Of course, ransomware infections are not the only one way to make money from spam. Trickbot and Emotet can hijack online banking sessions, so we may see a future jump in such thefts. But even without using viruses, you can use spam email to trick people into visiting a dodgy website and ask them for their credit card details, which is the kind of crime it seems was being referenced in that BBC article mentioned above. Let’s go back to it now.
It’s based on figures from Action Fraud, the UK police hub, which show £2m lost to coronavirus-related fraud this year. You’ll notice the figure is an absolute number rather than a proportion. There’s a good reason – the proportionate figure would make a far less dramatic headline, because according to Action Fraud UK victims lose about £17m every three months to cyber crime . Even that may be an underestimate: a few months before the coronavirus pandemic I was sent information from a contact which showed that in just one ward in London (population: 12,000) residents had lost £1m to cybercrime in a single month.
Of course, any losses from cyber crime are unacceptable, and having interviewed many fraud victims I deeply sympathise with those who lost money to scammers. But the evidence shows they’re not part of a coronavirus-related boom.
Is it all a myth?
In terms of general tech security risks, no. The sudden, unplanned shift to home working has created big headaches for IT managers who are furiously racing to secure their organisations. There will be breaches. Zoom chats that should have been private will be leaked.

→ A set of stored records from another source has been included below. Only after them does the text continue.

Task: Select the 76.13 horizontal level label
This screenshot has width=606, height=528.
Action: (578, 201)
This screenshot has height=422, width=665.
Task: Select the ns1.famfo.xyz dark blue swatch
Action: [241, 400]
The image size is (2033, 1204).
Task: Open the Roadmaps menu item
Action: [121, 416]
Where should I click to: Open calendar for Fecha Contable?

In addition, some industries appear to be being disproportionately targeted by cybercriminals. Tech security firm Carbon Black, part of VMWare, found a rise in financial institutions being hit (although that may be due to an uptick in activity both those behind the Kryptik virus).
Government hackers, too, have used coronavirus-themed emails as part of their everyday attempts to break into rival countries’ organisations.

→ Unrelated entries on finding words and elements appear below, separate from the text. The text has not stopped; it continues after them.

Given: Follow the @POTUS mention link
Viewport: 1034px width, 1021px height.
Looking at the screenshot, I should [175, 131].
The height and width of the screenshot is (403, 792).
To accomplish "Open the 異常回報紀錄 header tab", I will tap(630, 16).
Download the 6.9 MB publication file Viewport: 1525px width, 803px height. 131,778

But in terms of the bread and butter of cybercrime, the sending of spam email to infect machines and make cash, COVID-19 has apparently not created a bonanza.
So it’s a non-story? Not quite, the failure of such a boom to materialise might be a story in itself.
Given the potential for spammers to capitalise on coronavirus, their failure to do so raises an intriguing question: are they already operating at maximum capacity?
We tend to think of cybercrime as a computer-controlled business, but as Don Smith, director of Secureworks’ Counter Threat Unit points out, for all its automation cybercrime is still ultimately run by humans.
Once you’ve used a virus like Emotet to wheedle money from someone’s computer, you have to transfer it to a bank account and, ultimately, extract the cash so you can spend it. All of that requires people (right down to the money mules who visit the ATMs and withdraw the banknotes). To increase turnover you have to recruit more people, and during the middle of a pandemic that’s not so easy.
It could well be coronavirus is hurting cybercrime as much as it’s helping it.